▶ [対象テキスト]:
________________________________________

説明

毛髪診断システム

【課題】 従来の心胆システムにあっては、タグマークを付与するのに時間が掛かり、従って、サロンの営業効率が上げられず、かつ、前記データに基づいてのカウンセリングでは正確なカウンセンリングとは言えないといった問題があった。
【解決手段】 被験者の頭皮部分を照明する光源よりの光を偏向する偏向フィルタ15および前記頭皮部分よりの反射光を偏光する偏光フィルタ12を利用し、該偏光フィルタのグリッドが直交するように調整することで乱反射光を除去するように構成したマイクロスコープと、該マイクロスコープによって得られた毛髪1本1本の面積を求め、かつ、該求めた毛髪の1本1本の長さを求め、求めた1本1本の毛髪の面積を長さで除算して毛髪の太さを算出し、該算出した毛髪の数を計数して毛髪の本数とする画像解析処理部4とより構成した毛髪診断システムである。

________________________________________

▶ [元資料]:
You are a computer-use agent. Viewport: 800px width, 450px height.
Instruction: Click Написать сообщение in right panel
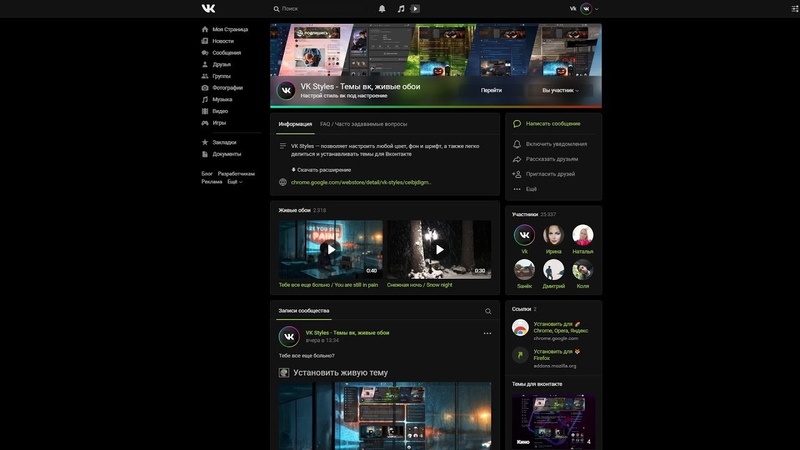[x=552, y=124]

________________________________________

▶ [作業内容]:
毛髪診断システムの説明文を、最後の文の後から書き進めてください。 このデータは別の出典から取ったものです。

▶ [出力結果]:
【発明の詳細な説明】
【技術分野】
【0001】
本発明は、頭皮の画像をマイクロスコープで取り込み、該画像から毛髪の太さおよび本数を画像処理することで求め、この求めた毛髪の太さおよび本数を 毛髪分布グラフ等にしてモニターで表示して毛髪のカウンセリングに使用するための毛髪診断システムに関する。
【背景技術】
【0002】
マイクロスコープを使用して毛髪の太さおよび本数を計数する手段としては、例えば、特開2007−260038号公報に記載された発明がある。この発明は、計測部位の毛髪をカットし、該カットした毛髪の部位をマイクロスコープで撮影して画像を取得し、該画像中の毛髪1本1本に対してタグマークを人手によって付与し、画面上で付与されたタグマークを自動集計するというものである。
【0003】
また、前記画像から予め設定されている標準とする毛髪の太さと、画像中の毛髪との太さの比較を行い、標準より太い場合と細い場合とで前記タグマークの色を目視によってタグマークの色を変えて色毎に自動集計するものであった。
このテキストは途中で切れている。